Maziel smiled darkly. “Yes, Cosmo?”
“Good news and bad news.” He paused. “The good news, I’m not trapped by much. The bad news, loot is a stupid book.”
Klotonk cast a fly spell at once, and was already floating around the corner before we could stop him. There was the sound of muffled voices going back and forth, then a shout. Then silence.
I looked to Maziel, ready to shapeshift, but she held up her palm. Another few heartbeats, and both of them were flying back our way.
Klotonk immediately scuttled over, plopped beside me and put the book in my hands.
I raised an eyebrow that seemed to say: You know how I feel about books. He tapped the cover which depicted engraved trees, so I opened it for his sake.
“It’s in druidic,” I said aloud, almost to myself.
“Can we read it? Pleeeeease?” Klotonk begged, nearly hugging me as he leaned over the pages.
Even Nails sat on my other side, equally interested, or lost. Her blank stare was hard to read. Everyone else seemed preoccupied with other ways to busy themselves while we rested. I stretched my legs and got comfortable.
“You did bring me back from the dead,” I smiled wanly.
“Yay!” Klo clapped his hands together softly.
I turned to the first page and translated.
We managed to get through almost all of its contents, but before the end we already figured out it was more than a story. It was a lesson, a powerful spell was imbued within the pages, and I could bring that very ritual into life.
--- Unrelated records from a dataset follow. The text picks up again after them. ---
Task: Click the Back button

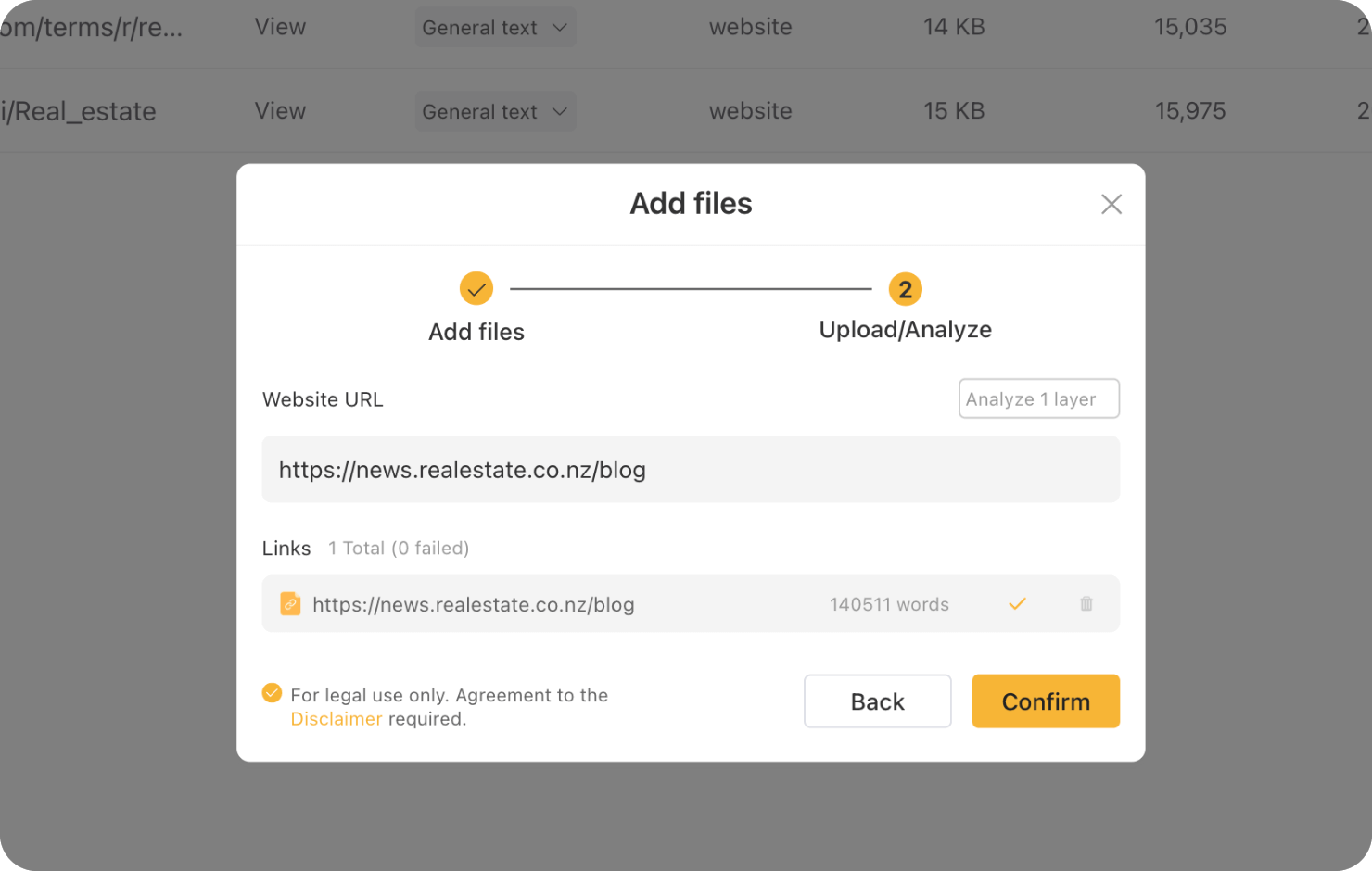Action: (x=877, y=701)
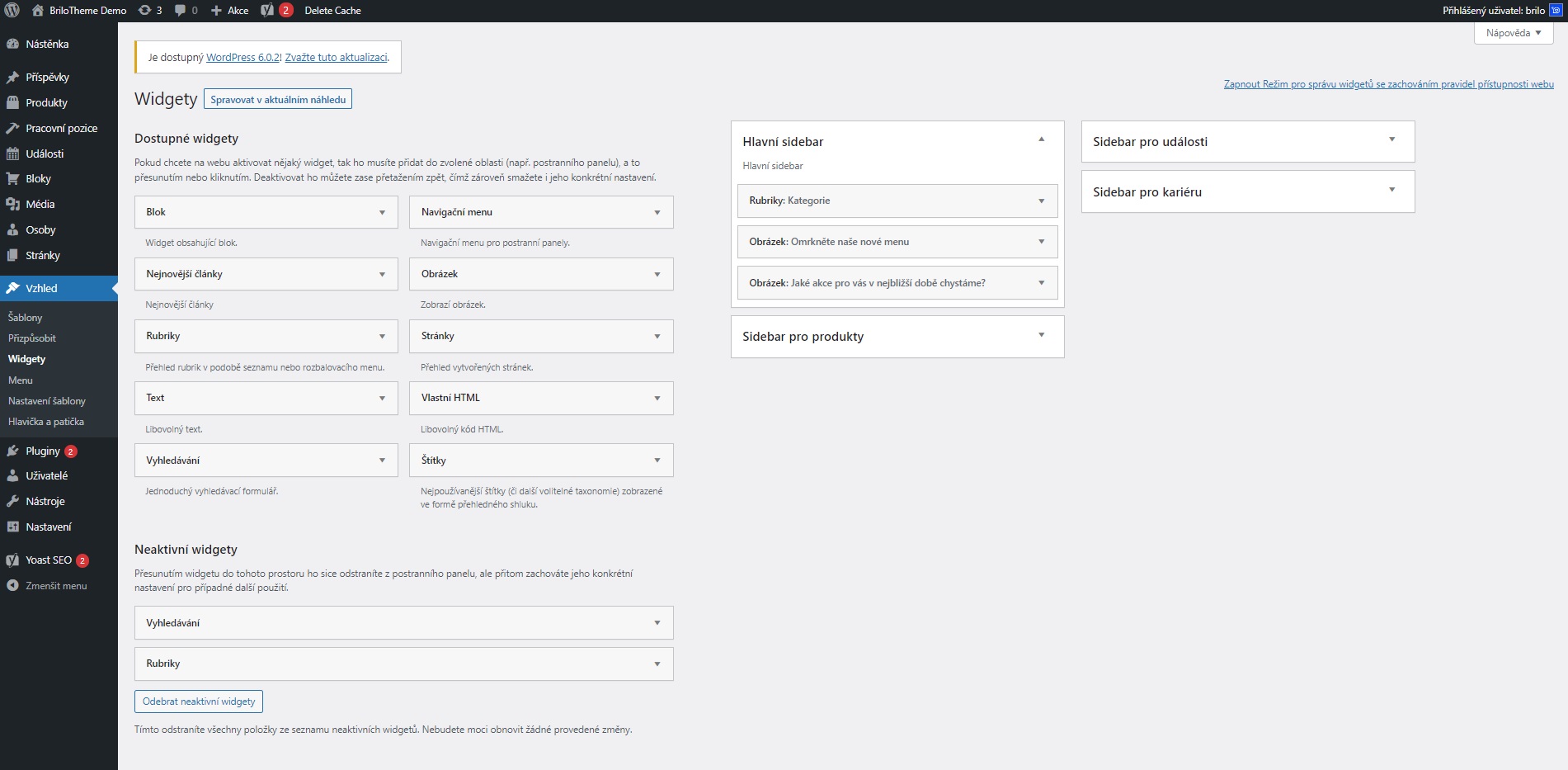Open the Yoast SEO icon in top bar
Viewport: 1568px width, 770px height.
tap(267, 11)
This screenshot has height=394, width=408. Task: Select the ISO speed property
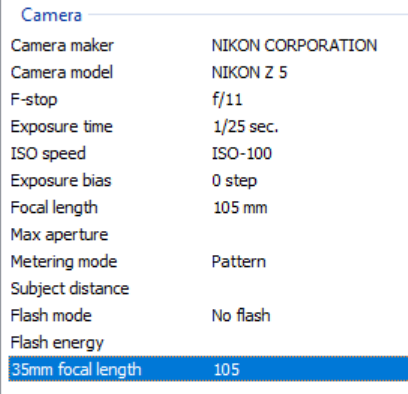point(48,154)
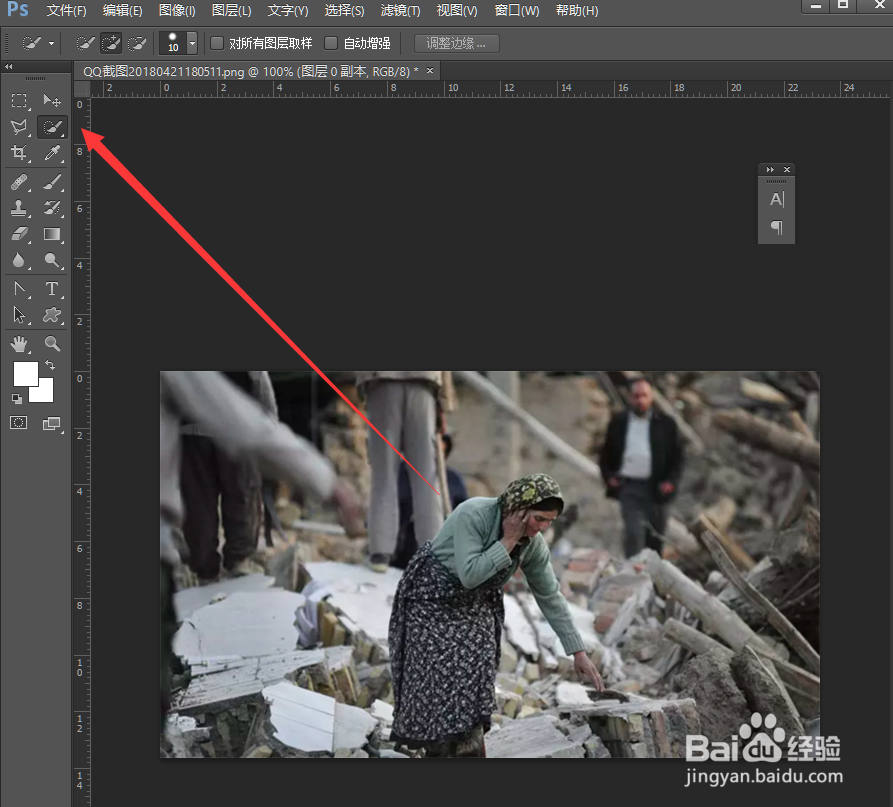Viewport: 893px width, 807px height.
Task: Close the QQ截图 document tab
Action: 430,72
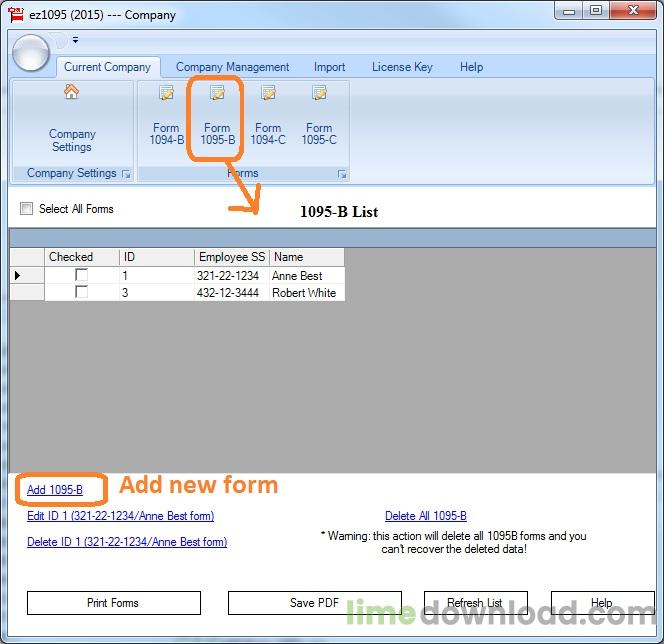Viewport: 664px width, 644px height.
Task: Check the box for Robert White row
Action: pos(81,292)
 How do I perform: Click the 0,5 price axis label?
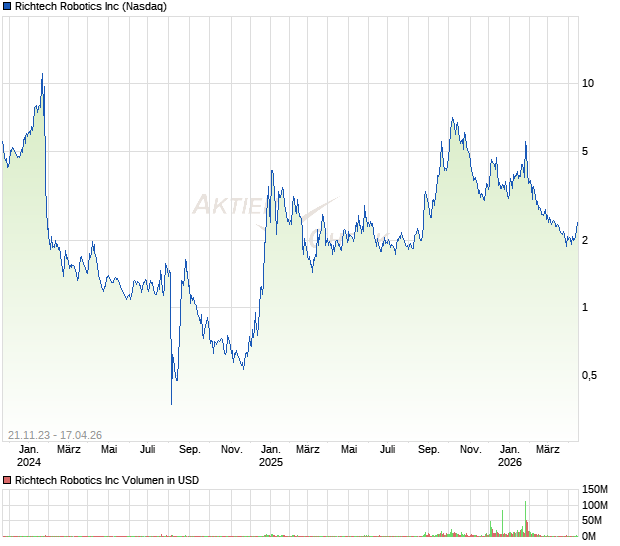tap(590, 376)
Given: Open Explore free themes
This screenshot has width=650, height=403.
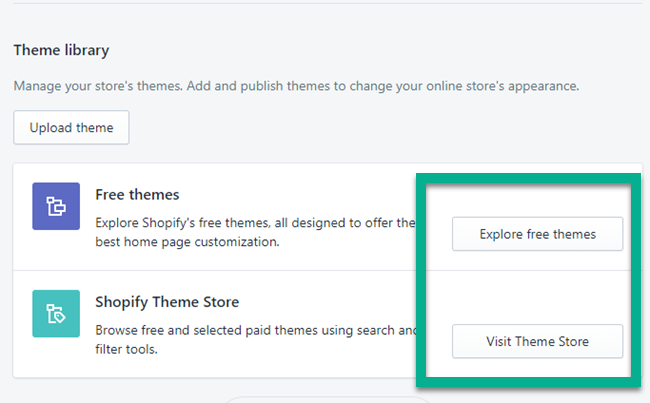Looking at the screenshot, I should click(x=537, y=234).
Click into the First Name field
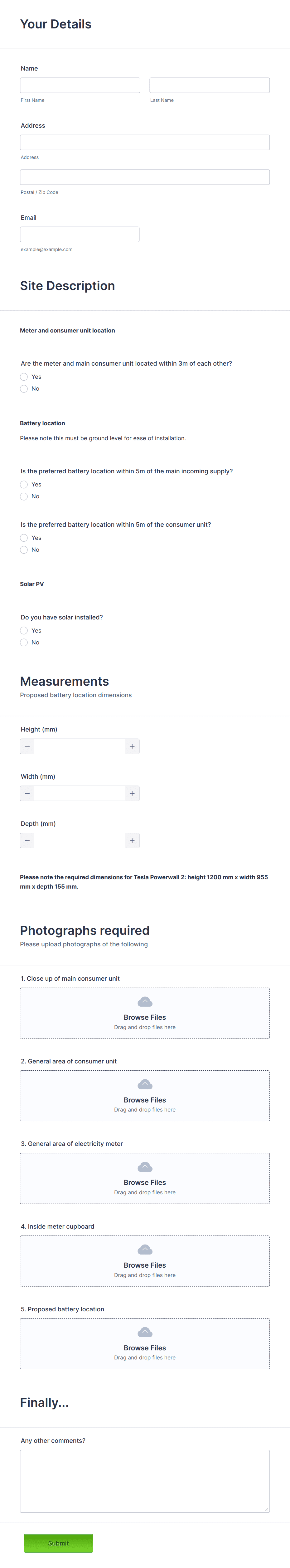Viewport: 290px width, 1568px height. pyautogui.click(x=80, y=85)
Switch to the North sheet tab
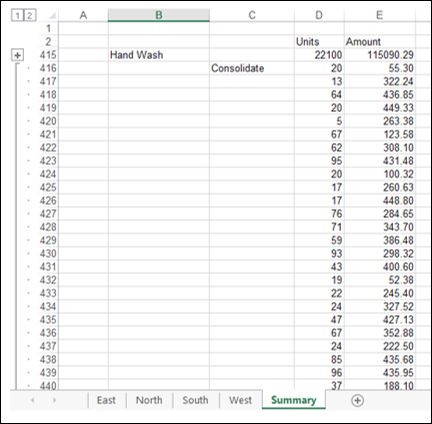432x424 pixels. point(149,400)
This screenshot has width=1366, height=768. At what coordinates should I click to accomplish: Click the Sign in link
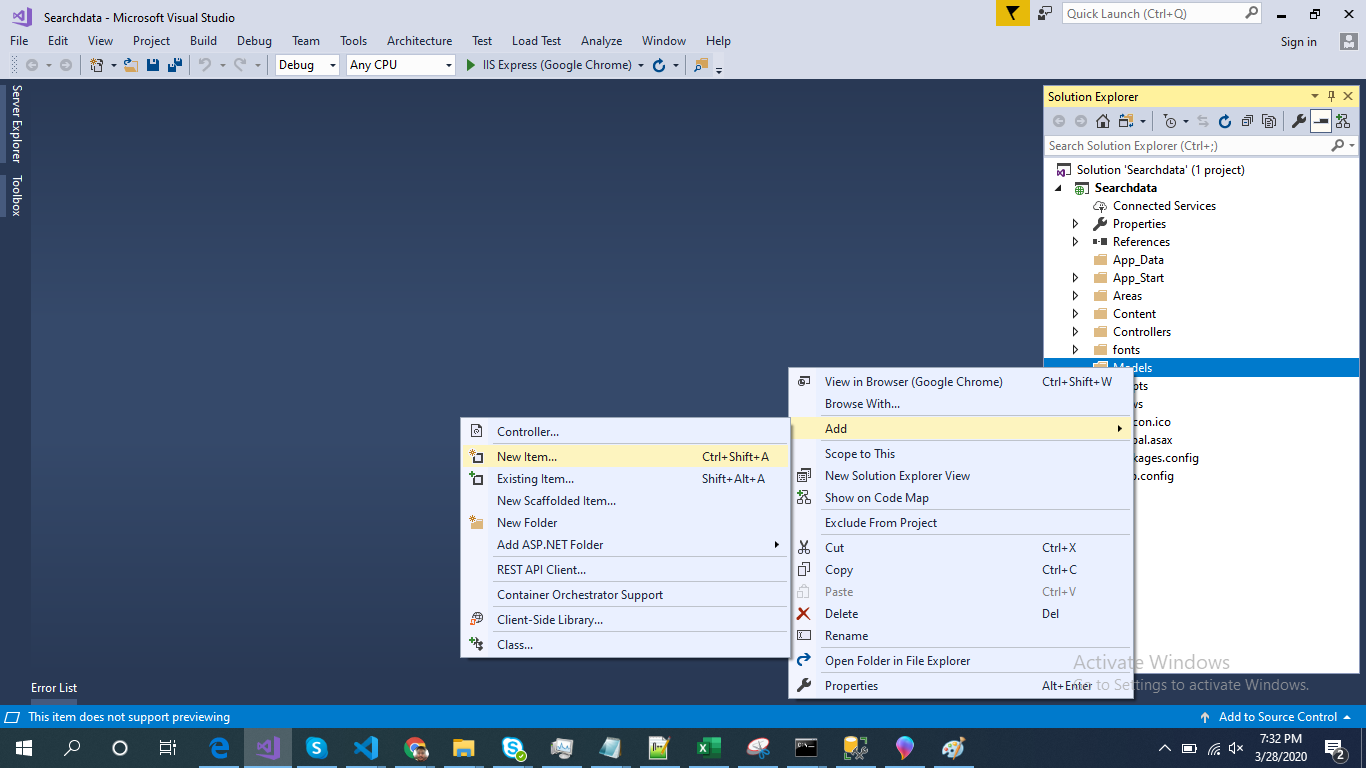point(1298,42)
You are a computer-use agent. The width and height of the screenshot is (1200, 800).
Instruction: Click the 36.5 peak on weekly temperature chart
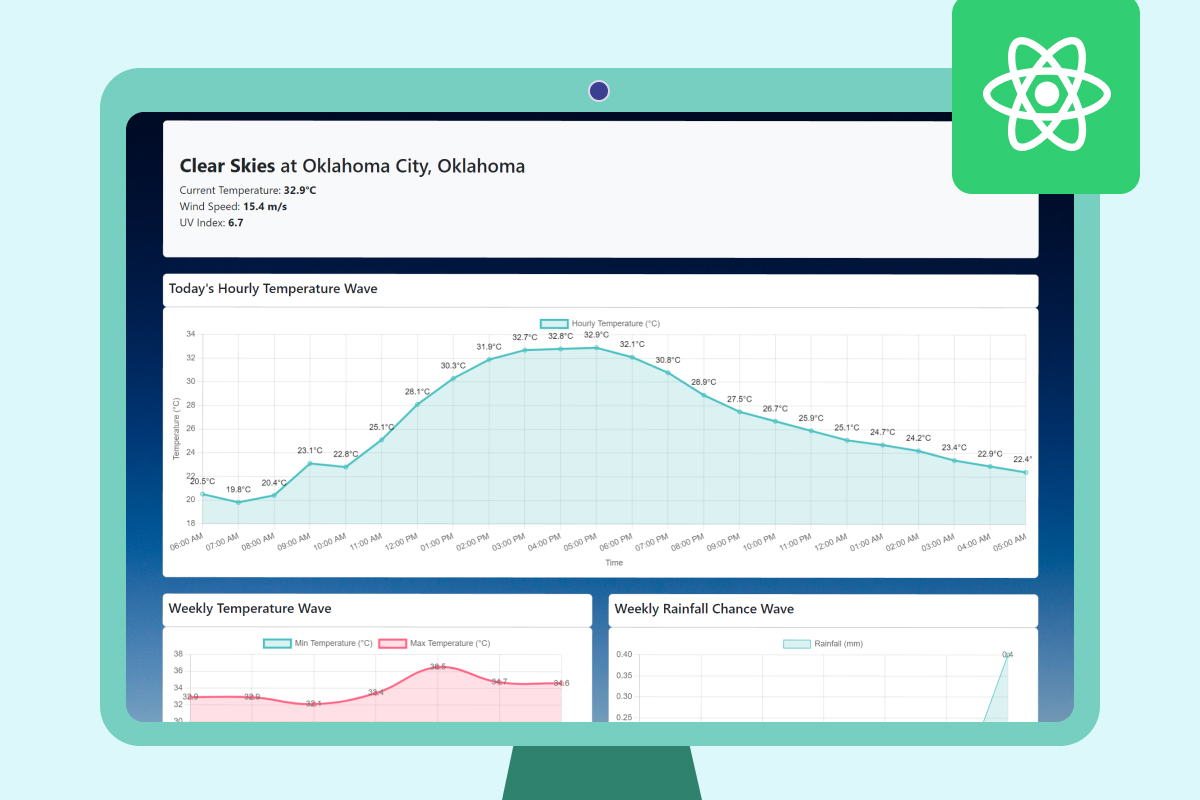tap(438, 667)
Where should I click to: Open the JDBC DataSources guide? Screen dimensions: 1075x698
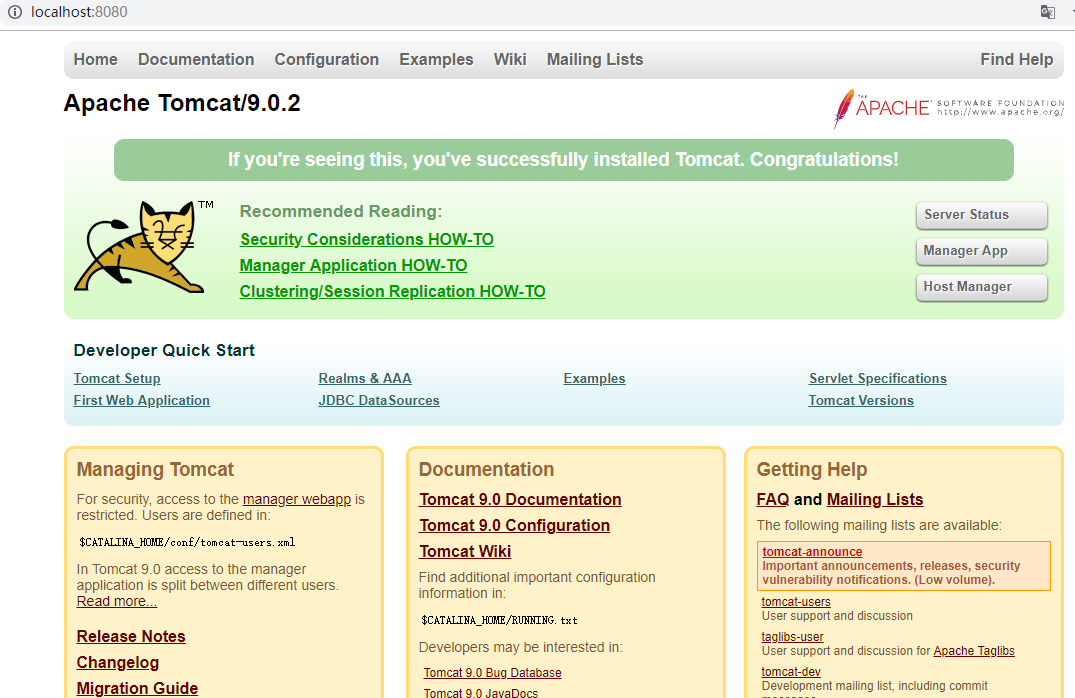(378, 400)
What that did to the book...I couldn’t say.
“Like an entire forest?” Klotonk repeated.
“Yes,” I confirmed. “In theory, I could awaken it and they would be at my command.” I stared down at the book, a bit daunted. “It would probably destroy this, but being able to cast a spell like that...”
“Whoa,” Klotonk offered, taking the sound right out of my mouth.
The floor rumbled beneath us, and in the distance we could see one of the walls shift. A new doorway was revealed. I quickly got to my feet, and stuffed the book in my pack for safekeeping. I couldn’t imagine when I would need a spell of that level, but at this rate, I was making enemies fast.
We worked our way into a large, circular room. There, the doorway sealed behind us. What looked to be a ritual was engraved on the floor in front of us. I, for one, didn’t budge.
Klotonk went forward, carefully inspecting the glyphs. Once he worked his way around the circle, he turned back to us slowly. “Well, the short version is: we need to make a sacrifice to continue.”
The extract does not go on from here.